Ebbene, che culo superbo, ottima, continua ammiccante a provocare con far piccante, sì sì, fottitene dei moralisti, insegui questa donna tua birbante e lasciaci guardarti desideranti di esserti ardenti, bacianti, esausti nell’ammirarti, lascia che io sia ardente nel focosamente bramarti e forse eccitarmi, che gnocca, che tocco delizioso di donna sfiziosa, anche oziosa, probabilmente scaldante e mi fermo, infermissimo, perché la rima potrebbe di lingua peccar lussuriosa e di te troppo vogliosa.

Non mi ha bloccato e sinceramente non è che questa qui poi sia un granché, ma ero annoiato.

Mah, se penso alla mia infanzia, ricordo che mi piacevano i gelati, leccavo avidamente, se penso alla mia adolescenza, nel mio carnet di masturbazioni da ossesso-deficiente ci fu anche quel troione di Eva Grimaldi, una donna che pare sia stata anche con Sean Penn fra un risotto e il chirurgo plastico, se penso a come sono adesso, non è che poi, detta come va detta, sia un patito del sesso. Di mio, mi piace accavallare le gambe con la sigaretta in bocca. Non so te. A te piace accavallarti?

I problemi si accavallano e io preferisco ancor sbugiardarvi. Vi credete stabili ma io vi dico che siete solo più grassi.

Non dovete allarmarvi, lo sapeva Leslie Nielsen ne L’aereo più pazzo del mondo.

 

Eh sì, non molti lo sanno ma, nel fervore delle mie rinascenze, molti anni fa (credo fosse il 2006), cominciai a buttar giù un libro mai finito. L’occhio di Pinocchio. Ma poi, per varie vicissitudini sfiancanti, fui dal fato avverso sfinito e caddi preda di una società alla Mangiaf(u)oco che, con le sue chiacchiere, voleva far sì che mi “frivolizzassi” (bellissimo neologismo) e mi attenessi al più bieco materialismo porco. E collassai, assillato da donne voraci che attentarono alla mia verginità, Loro, discinte e aggressive, vedendo il mio bel faccino e, ben consce fra le lor ardenti cosce ch’ero ancora sessualmente immaturo, mi ballarono attorno. Al che, tirando fuori le loro ispide linguacce desiderose di ciucciarmi e baciarmelo tutto, con occhi bramosamente vogliosi ardirono a turlupinare la mia virtù, affinché dentro di loro potessi dominarle con la mia spada da Re Artù. Vibrante di un Excalibur lubrificata con del burro ad addolcire la penetrazione sguainata del mio esser in loro interamente duro eppur non più moralmente integro, dopo che codeste, inguainate di reggicalze sfilate, nel sesso più mentecatto m’inguaiarono e nella perdizione m’infilarono, ficcandoselo. Perché, una volta persa l’innocenza, e lor signoria lo sapeva, mi persi e rappresi in una landa orrenda e putrescente di nightclub fetenti. Ancor per ghermir altre donne, concupirle come un lupacchiotto ed entrar nei lor cor(pi) di passioni sfrenatamente lussuriose. No, sto mentendo, per chi mi avete (s)cambiato? Senti, scambista, piglia questo! Ah ah. Eh sì, ciò non avvenne, solo in una io venni. Ella mi svenò, mi sverginò e poi a fanculo mi mandò. Lasciandomi esausto e di lei innamorato col membro ancor penzolante e densamente ingordo di volerla nuovamente ignuda, a me congiunta e untissima.

_Consegna 1:_ Trasforma in una tabella Markdown le righe dei record, dalla prima fino a quella che contiene "Action: pyautogui.click(x=307, y=19)", inclusa, tralasciando le righe vuote. Usa le colonne «N.», con il numero progressivo, e «Riga», con il testo della riga.

_Record forniti:_

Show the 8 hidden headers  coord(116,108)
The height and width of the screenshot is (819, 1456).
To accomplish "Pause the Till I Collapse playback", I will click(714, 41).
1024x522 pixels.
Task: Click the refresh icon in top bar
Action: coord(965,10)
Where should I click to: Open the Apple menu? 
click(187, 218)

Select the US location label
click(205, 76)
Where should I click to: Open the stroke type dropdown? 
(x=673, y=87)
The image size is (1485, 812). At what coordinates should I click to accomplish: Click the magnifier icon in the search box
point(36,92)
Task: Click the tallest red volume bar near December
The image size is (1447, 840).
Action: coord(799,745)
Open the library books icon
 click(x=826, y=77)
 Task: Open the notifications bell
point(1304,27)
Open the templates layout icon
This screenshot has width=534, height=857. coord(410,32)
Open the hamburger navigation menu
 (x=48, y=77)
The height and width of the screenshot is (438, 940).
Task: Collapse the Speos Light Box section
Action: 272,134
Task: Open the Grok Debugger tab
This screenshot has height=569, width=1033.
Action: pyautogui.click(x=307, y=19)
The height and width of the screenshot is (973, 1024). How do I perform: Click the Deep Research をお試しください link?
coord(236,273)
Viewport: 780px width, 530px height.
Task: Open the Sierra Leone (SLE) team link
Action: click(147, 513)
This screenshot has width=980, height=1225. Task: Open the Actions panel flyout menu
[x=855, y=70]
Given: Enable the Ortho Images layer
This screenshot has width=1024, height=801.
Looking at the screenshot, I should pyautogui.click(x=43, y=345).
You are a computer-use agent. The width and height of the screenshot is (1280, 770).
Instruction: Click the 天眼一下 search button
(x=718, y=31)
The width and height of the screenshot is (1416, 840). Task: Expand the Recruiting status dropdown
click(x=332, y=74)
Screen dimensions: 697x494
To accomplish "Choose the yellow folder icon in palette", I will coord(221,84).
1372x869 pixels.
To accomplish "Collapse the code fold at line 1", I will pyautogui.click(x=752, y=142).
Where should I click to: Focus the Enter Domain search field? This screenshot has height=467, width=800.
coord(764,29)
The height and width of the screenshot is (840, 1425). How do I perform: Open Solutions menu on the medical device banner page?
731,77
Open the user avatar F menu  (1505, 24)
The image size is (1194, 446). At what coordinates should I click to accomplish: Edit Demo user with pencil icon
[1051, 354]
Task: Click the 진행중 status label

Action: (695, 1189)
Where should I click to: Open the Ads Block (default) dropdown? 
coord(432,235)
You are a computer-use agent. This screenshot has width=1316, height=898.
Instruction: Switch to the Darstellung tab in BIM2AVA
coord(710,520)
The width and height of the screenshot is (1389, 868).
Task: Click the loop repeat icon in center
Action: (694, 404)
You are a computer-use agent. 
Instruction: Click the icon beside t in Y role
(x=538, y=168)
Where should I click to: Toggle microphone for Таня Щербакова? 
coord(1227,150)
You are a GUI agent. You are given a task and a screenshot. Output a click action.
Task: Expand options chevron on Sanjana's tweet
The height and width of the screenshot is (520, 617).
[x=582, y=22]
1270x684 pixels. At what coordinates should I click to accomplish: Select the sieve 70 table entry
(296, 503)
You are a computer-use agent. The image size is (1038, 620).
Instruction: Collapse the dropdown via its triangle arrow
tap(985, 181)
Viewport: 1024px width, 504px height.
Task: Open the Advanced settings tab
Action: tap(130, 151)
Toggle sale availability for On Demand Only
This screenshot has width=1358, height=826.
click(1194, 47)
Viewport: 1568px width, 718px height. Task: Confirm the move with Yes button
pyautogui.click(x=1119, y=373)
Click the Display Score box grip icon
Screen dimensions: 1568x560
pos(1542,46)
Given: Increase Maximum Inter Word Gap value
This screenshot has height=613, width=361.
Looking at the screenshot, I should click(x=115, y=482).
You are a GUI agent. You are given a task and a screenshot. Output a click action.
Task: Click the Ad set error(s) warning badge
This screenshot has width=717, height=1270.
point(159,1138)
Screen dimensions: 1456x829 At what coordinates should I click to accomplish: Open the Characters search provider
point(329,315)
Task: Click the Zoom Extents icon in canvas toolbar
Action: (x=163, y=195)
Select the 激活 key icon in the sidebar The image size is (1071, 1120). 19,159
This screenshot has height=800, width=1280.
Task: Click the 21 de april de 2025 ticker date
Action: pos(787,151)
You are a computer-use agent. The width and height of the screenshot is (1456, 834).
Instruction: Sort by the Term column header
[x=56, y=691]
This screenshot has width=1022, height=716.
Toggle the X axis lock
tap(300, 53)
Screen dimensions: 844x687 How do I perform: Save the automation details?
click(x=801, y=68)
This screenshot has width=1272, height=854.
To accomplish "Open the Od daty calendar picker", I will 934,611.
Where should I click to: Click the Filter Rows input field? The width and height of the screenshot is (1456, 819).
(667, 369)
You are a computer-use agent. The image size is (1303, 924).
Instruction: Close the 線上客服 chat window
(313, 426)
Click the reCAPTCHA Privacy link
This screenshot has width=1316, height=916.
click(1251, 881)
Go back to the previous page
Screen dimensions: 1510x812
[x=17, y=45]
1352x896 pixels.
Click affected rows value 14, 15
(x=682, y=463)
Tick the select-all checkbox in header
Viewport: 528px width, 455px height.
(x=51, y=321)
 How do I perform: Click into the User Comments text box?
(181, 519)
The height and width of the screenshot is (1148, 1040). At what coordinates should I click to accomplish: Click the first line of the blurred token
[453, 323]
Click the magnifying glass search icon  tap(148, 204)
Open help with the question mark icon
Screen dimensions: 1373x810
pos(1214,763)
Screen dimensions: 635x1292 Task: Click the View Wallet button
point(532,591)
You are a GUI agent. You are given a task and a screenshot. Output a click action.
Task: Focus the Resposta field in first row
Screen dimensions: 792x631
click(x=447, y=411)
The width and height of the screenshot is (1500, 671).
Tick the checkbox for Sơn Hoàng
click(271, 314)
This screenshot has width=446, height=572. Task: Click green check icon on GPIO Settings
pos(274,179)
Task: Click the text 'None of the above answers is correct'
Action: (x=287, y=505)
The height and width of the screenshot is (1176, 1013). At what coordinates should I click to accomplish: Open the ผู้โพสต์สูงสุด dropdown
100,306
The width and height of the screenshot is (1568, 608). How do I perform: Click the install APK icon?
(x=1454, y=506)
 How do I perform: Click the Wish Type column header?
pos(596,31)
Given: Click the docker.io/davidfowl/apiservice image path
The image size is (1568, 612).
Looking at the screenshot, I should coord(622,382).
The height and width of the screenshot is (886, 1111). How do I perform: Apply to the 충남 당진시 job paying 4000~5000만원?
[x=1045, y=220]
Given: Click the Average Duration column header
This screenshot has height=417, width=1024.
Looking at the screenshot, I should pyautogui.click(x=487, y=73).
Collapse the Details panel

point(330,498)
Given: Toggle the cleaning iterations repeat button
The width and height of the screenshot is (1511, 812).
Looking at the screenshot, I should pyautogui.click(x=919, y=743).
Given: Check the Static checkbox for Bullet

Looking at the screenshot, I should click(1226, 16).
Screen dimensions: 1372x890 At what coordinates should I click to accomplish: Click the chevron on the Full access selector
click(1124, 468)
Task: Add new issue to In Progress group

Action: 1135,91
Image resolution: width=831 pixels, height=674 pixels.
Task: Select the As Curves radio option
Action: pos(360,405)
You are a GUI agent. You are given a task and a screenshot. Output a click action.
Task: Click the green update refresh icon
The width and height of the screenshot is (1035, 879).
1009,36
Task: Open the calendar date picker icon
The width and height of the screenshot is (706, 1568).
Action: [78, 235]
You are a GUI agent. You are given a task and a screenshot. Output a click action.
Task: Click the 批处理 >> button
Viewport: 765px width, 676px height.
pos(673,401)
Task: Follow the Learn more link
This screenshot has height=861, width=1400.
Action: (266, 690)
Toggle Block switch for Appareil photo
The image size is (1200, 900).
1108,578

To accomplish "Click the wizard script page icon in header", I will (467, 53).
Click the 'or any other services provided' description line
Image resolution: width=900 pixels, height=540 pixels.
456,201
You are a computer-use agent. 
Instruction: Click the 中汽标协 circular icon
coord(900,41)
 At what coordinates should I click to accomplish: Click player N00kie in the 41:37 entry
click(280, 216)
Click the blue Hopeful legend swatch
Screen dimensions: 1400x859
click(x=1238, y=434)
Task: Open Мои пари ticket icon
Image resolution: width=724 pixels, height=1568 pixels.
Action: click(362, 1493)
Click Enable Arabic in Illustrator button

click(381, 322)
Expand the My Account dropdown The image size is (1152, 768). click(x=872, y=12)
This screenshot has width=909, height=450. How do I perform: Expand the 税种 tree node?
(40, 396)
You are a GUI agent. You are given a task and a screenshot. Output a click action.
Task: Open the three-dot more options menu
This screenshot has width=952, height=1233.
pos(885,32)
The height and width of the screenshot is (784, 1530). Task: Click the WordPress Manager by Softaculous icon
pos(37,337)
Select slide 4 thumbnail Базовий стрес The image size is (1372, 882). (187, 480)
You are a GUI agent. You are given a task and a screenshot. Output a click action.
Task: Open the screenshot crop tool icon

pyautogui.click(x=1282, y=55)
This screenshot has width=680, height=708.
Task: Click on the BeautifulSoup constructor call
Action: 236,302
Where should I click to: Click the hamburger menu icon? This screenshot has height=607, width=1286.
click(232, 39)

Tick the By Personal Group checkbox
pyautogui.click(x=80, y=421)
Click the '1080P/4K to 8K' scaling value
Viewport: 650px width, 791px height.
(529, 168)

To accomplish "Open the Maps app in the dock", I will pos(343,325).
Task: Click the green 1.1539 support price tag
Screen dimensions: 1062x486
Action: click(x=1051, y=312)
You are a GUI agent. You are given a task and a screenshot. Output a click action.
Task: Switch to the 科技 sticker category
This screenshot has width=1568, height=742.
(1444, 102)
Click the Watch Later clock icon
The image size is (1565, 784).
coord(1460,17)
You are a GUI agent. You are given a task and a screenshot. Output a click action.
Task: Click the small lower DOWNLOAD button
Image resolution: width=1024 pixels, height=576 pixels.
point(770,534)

_Consegna 2:_ Ricopia parola per parola dall'estratto della pagina tutto il passo che va da "Ebbene, che culo" fino a "te troppo vogliosa.".

_Risposta attesa 1:_
| N. | Riga |
|---|---|
| 1 | Show the 8 hidden headers  coord(116,108) |
| 2 | The height and width of the screenshot is (819, 1456). |
| 3 | To accomplish "Pause the Till I Collapse playback", I will click(714, 41). |
| 4 | 1024x522 pixels. |
| 5 | Task: Click the refresh icon in top bar |
| 6 | Action: coord(965,10) |
| 7 | Where should I click to: Open the Apple menu?  |
| 8 | click(187, 218) |
| 9 | Select the US location label |
| 10 | click(205, 76) |
| 11 | Where should I click to: Open the stroke type dropdown?  |
| 12 | (x=673, y=87) |
| 13 | The image size is (1485, 812). At what coordinates should I click to accomplish: Click the magnifier icon in the search box |
| 14 | point(36,92) |
| 15 | Task: Click the tallest red volume bar near December |
| 16 | The image size is (1447, 840). |
| 17 | Action: coord(799,745) |
| 18 | Open the library books icon |
| 19 |  click(x=826, y=77) |
| 20 |  Task: Open the notifications bell |
| 21 | point(1304,27) |
| 22 | Open the templates layout icon |
| 23 | This screenshot has width=534, height=857. coord(410,32) |
| 24 | Open the hamburger navigation menu |
| 25 |  (x=48, y=77) |
| 26 | The height and width of the screenshot is (438, 940). |
| 27 | Task: Collapse the Speos Light Box section |
| 28 | Action: 272,134 |
| 29 | Task: Open the Grok Debugger tab |
| 30 | This screenshot has height=569, width=1033. |
| 31 | Action: pyautogui.click(x=307, y=19) |

_Risposta attesa 2:_
Ebbene, che culo superbo, ottima, continua ammiccante a provocare con far piccante, sì sì, fottitene dei moralisti, insegui questa donna tua birbante e lasciaci guardarti desideranti di esserti ardenti, bacianti, esausti nell’ammirarti, lascia che io sia ardente nel focosamente bramarti e forse eccitarmi, che gnocca, che tocco delizioso di donna sfiziosa, anche oziosa, probabilmente scaldante e mi fermo, infermissimo, perché la rima potrebbe di lingua peccar lussuriosa e di te troppo vogliosa.